捨離

今の住まいに住み始めて、すでに22年余り。その間にはさまざまなモノがたまったり壊れたりするわけで、適時適切なメンテナンスを怠ると住み心地は負のスパイラルに巻き取られてどんどん低下していきます。ことにリビングの床を埋め尽くした山道具類、書斎の机上と床とを埋め尽くした各種書籍類は文字通り足の踏み場もない状態で、これを世間では「ごみ屋敷」と呼ぶのだろうなとひとり納得していましたが、さすがにこのまま還暦を迎えては人としてまずかろうと一念発起したのが昨年の秋のことです。

以来数ヶ月、山に行かない週末を使い……というより、山に行く回数も控えめにして片付け・掃除に明け暮れる日々を過ごしました。なんといっても家の中にあふれかえっているさまざまなモノを処分することが先決ですが、その対処方針と結果を種類別に整理すると、次のようになりました。

◆本とCD

買い手がつきそうだと思われる本とCDは、ブックオフに買い取ってもらいました。その結果、本221冊、CD278枚、DVD10枚で締めて105,189円。一番高く売れたものは、断腸の思いで手放した『リー・クアンユー回顧録』上下巻でした。あとは、とても売れそうにない本・雑誌を資源ごみとして出すだけ。

◆レーザーディスクとコンサートパンフレット

こんなもの売れるのかと思われるかも知れませんが、探してみると引き取ってくれる業者さんがあり、LD40枚とパンフレット多数が2,600円(送料は業者さん負担)になりました。金額としては大したことありませんが、思い入れのあるディスクを捨てるに忍びず、二束三文でも引き取ってくれる人がいれば御の字という感覚です。なお、コンサートパンフレットの中でもRush(1984年の来日時のもの)とEddie Jobson関連のものはキープしました。

◆映画・舞台パンフレットと楽譜

これまた業者さんに72点を2,580円で。バレエのパンフレットは流通が飽和状態にあるようで引き取ってくれないので資源ごみとして捨てることにしたのですが、シルヴィ・ギエムが表紙を飾っているパンフレットとピンク・フロイド・バレエだけはとっておくことにしました。

◆楽器・コンピュータとオーディオセット

アイバニーズの5弦ベースとフェンダー・ストラトキャスターは思い切って処分し、KORGのT-3はギター用マルチエフェクターと共に近所の中古楽器店「サウンドライク」に5,000円で引き取ってもらいました。一見するとずいぶん安いようですが、T-3は鍵盤の状態が悪かったので、まあ仕方ありません。また、Macintosh ColorClassic IIと古いNECのノートパソコンはコンピュータ廃棄専門の業者さんにデータ消去後の処分を依頼し、オーディオセットほかは区の粗大ゴミ処理手続に則って。カラクラを手放すのは残念でしたが、もう起動しなくなっていたのでこれまた仕方なし。長らく使っていなかったオーディオセットも、この機会に思い切って廃棄。

◆その他

ヤフオクにはずいぶんお世話になりました。サイズ合わずで長く使わずにいたクライミングシューズ「TC Pro」が8,000円、Apple 漢字Talk7 システムディスク一式およびMacintosh ColorClassic II マニュアル一式が5,000円。そして意外な売り物になったのは、興福寺創建1300年記念 国宝阿修羅展公式フィギュア「阿修羅像」の13,100円。これには少し驚きました。

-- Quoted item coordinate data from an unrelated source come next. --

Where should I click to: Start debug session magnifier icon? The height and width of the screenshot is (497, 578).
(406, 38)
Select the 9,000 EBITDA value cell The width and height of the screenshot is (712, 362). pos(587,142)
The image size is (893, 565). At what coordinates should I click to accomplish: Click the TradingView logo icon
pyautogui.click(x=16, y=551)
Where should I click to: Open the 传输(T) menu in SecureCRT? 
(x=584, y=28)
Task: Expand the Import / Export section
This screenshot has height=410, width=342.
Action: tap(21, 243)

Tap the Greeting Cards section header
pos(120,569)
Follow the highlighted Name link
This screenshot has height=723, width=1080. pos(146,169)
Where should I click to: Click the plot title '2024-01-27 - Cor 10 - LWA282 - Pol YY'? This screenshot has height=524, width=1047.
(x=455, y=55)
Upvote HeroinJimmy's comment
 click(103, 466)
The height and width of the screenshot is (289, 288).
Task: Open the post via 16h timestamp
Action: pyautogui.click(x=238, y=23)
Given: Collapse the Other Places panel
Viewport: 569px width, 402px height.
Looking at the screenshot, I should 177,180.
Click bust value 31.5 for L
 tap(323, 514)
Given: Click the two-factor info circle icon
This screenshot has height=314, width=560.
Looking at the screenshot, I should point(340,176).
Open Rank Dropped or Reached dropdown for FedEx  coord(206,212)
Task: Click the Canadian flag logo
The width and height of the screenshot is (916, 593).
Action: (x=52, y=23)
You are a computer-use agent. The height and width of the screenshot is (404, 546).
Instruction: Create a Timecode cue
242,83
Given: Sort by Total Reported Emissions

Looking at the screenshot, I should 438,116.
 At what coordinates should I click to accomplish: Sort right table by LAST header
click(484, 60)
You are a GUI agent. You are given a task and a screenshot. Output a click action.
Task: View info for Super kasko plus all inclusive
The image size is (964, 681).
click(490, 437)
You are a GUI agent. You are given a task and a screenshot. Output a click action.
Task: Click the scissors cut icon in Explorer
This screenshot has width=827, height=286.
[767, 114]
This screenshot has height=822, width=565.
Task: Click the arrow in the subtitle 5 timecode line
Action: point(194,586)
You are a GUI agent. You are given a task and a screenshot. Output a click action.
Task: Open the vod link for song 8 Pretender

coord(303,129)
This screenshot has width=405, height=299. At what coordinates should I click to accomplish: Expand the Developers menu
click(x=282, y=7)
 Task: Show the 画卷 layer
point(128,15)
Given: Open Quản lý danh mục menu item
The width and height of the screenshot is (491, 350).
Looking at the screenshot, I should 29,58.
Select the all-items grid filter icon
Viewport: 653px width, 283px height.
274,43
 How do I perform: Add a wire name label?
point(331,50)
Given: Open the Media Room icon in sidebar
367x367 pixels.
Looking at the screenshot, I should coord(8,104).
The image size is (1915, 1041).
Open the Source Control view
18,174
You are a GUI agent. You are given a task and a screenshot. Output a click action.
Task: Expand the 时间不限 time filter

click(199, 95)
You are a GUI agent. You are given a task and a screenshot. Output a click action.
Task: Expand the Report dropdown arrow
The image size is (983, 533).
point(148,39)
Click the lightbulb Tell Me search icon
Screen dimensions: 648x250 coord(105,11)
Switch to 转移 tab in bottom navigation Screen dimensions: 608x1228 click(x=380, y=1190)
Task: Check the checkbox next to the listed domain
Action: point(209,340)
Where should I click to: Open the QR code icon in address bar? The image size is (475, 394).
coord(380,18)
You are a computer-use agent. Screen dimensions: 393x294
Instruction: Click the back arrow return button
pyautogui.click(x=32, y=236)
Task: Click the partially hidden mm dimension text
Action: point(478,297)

最後に、あちこちから出てきた御守りはきちんと神社にお返しし、各国のコインはユニセフの外国コイン募金に寄付しました。

こうして次々にモノを家の中から出して行くかたわら、主として水回りは清掃業者さんに入ってもらい、さらに既に耐用年数を超えていた給湯器をウン十万円をかけて交換するなどのメンテナンスも加えて、ようやく一連の大作業がひと段落を見たのが今日。縦横無尽に掃除機をかけることができるほどにクリアになったフローリングとカーペットを見て、なんとも感無量です。

それでもまだこれだけのモノに囲まれているのですから、人間の物欲というのは奥深いものだと思わないわけにはいきません。

そして、この瞬間から散らかり行くモノとの修羅の戦いが再び始まるのでしょう。この世界は「エントロピー増大の法則」に支配されているのですから。